The line containing "Task: Click the vendor folder icon" and each line after it, through the final line of the data, are to be retyped exactly, with pictures left out.

Saved entries:
━━━━━━━━━━

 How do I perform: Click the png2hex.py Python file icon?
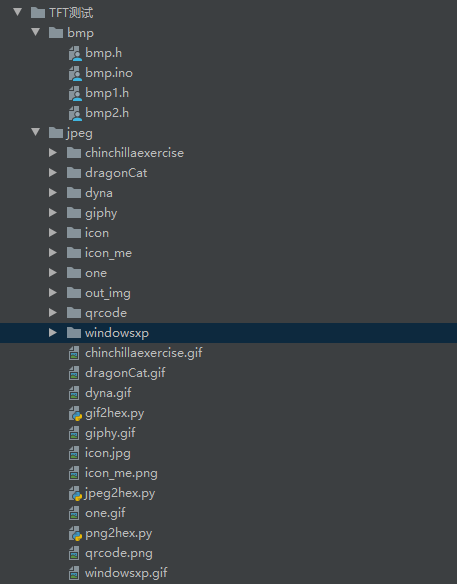point(75,534)
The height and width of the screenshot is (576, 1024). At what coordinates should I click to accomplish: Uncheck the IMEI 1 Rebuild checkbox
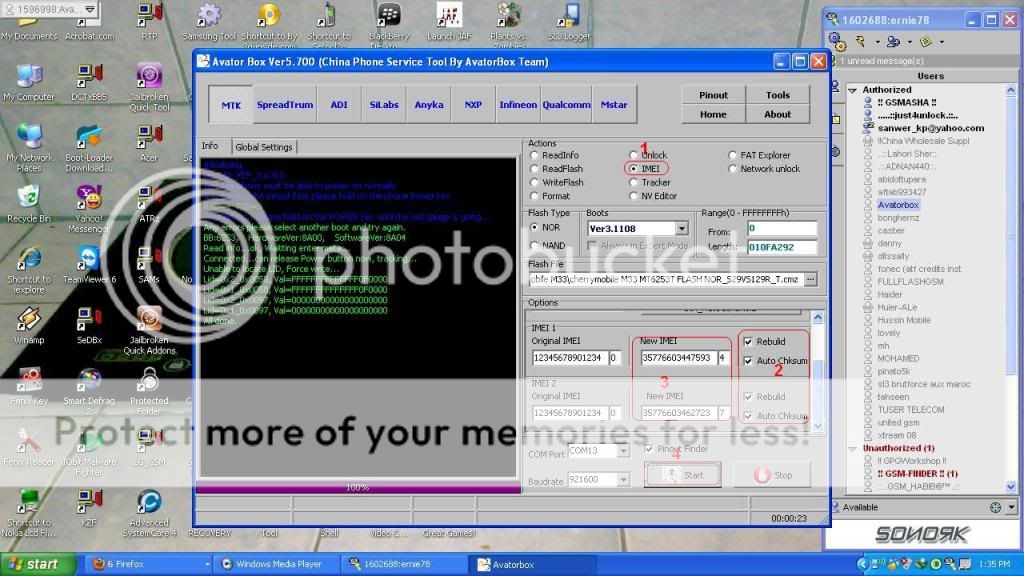749,342
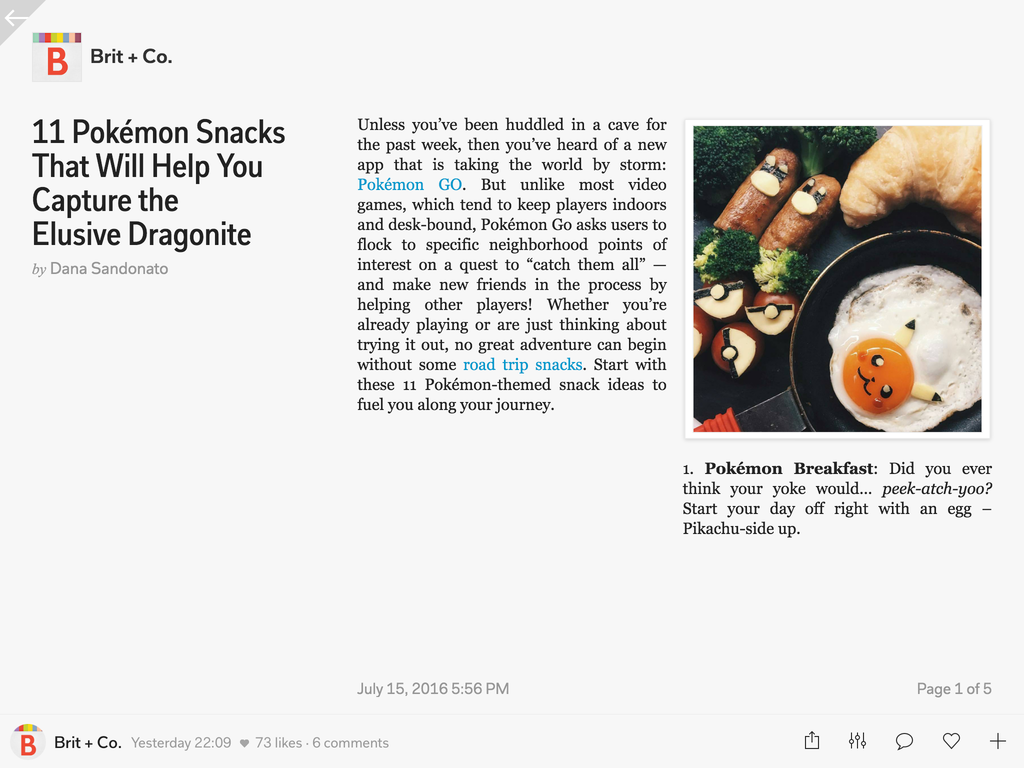Open the road trip snacks link
The image size is (1024, 768).
(522, 365)
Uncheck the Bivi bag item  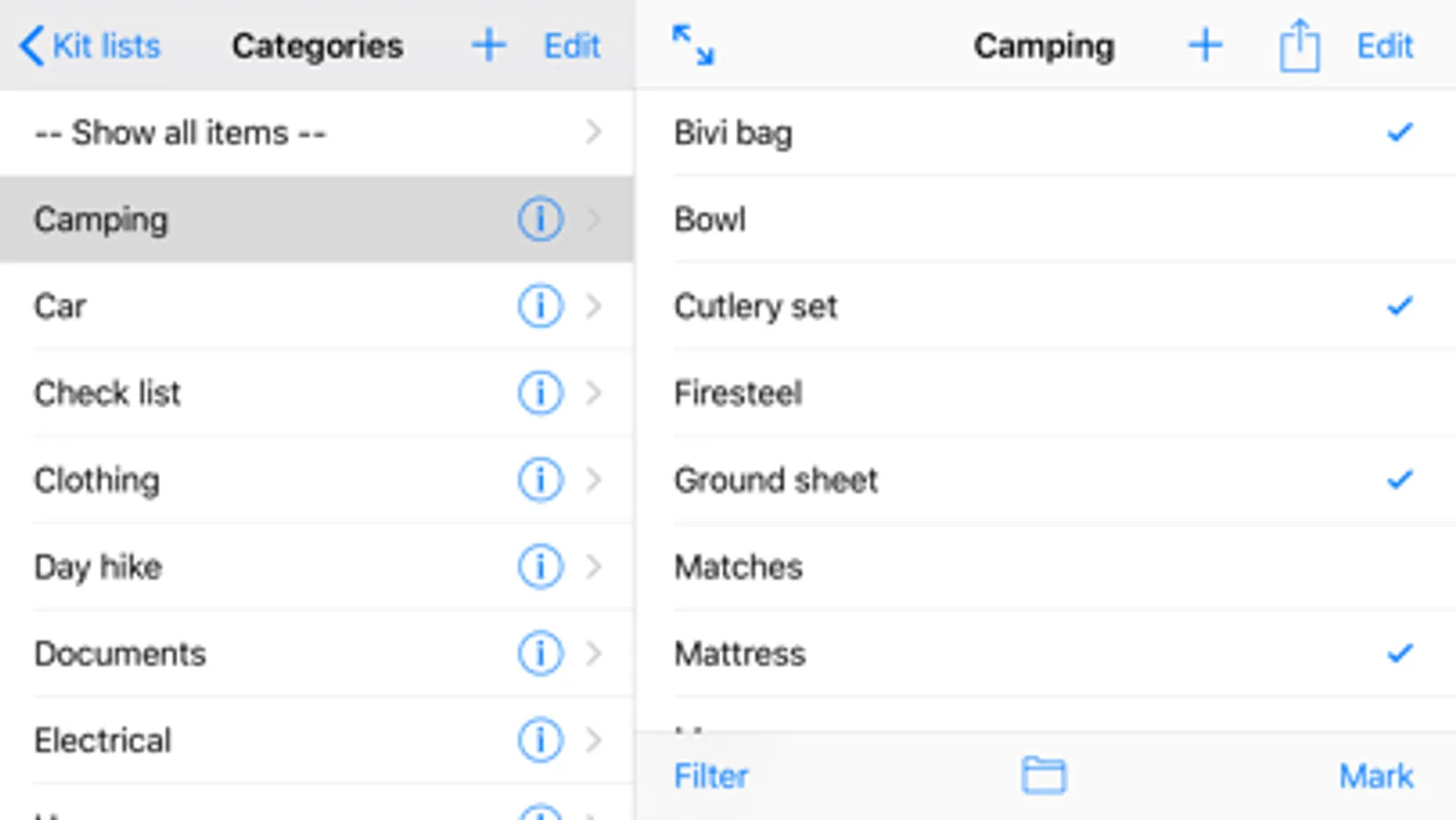coord(1399,133)
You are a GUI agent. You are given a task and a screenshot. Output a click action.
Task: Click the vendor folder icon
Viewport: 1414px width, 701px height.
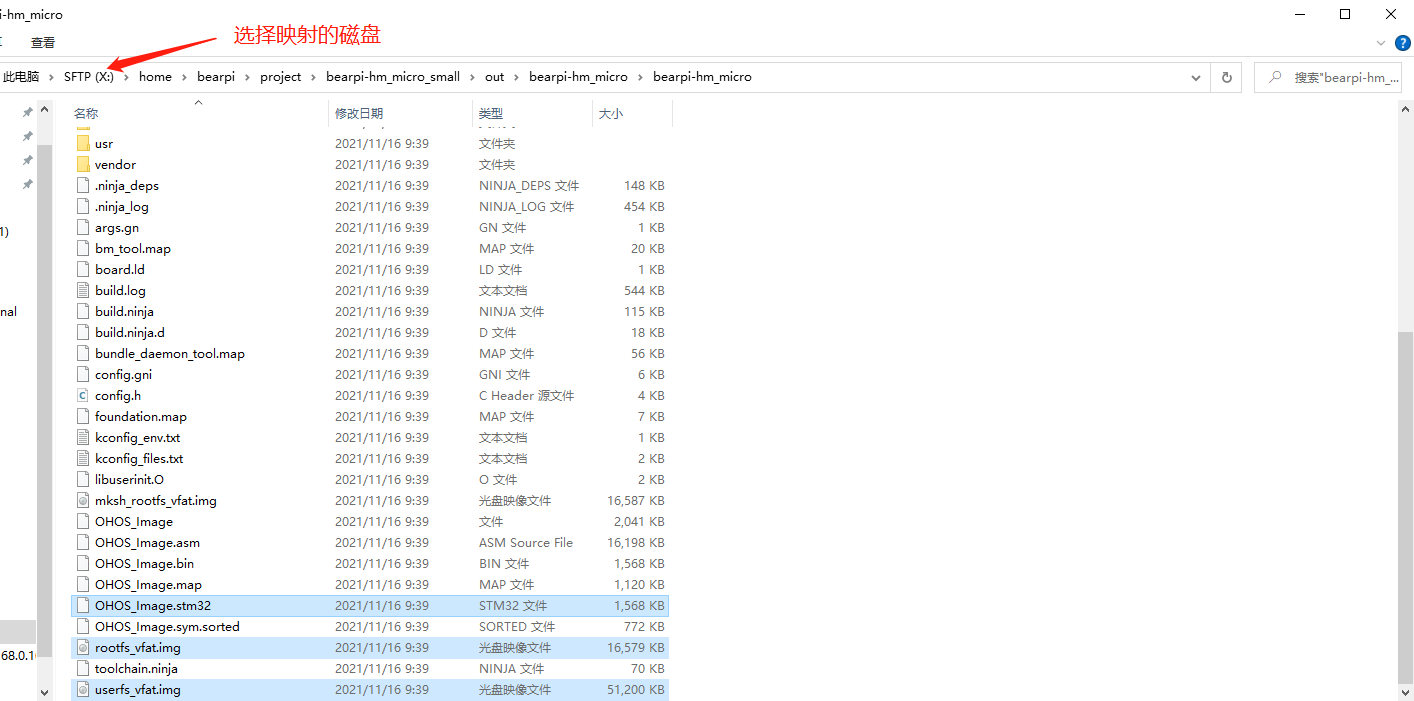pyautogui.click(x=83, y=164)
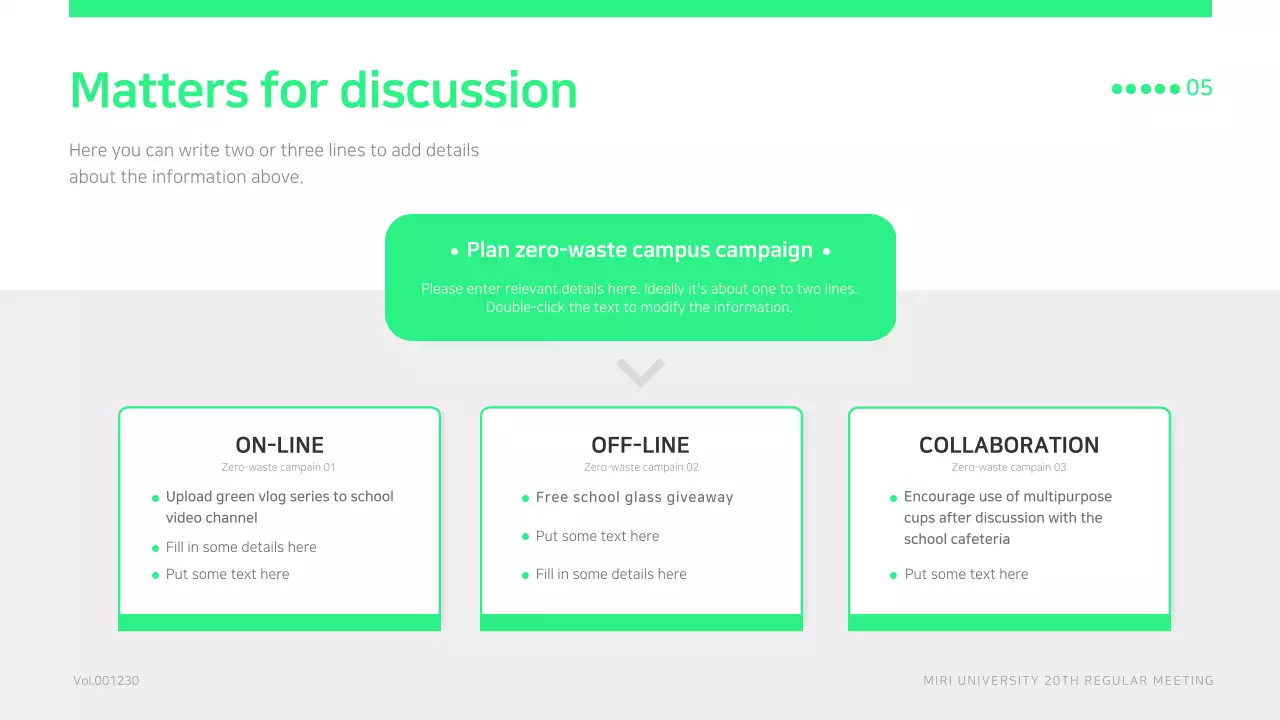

━━━━━━━━━━

● **EXERCISE ANSWER**:
Task: Click the vendor folder icon
Viewport: 1414px width, 701px height.
pyautogui.click(x=83, y=164)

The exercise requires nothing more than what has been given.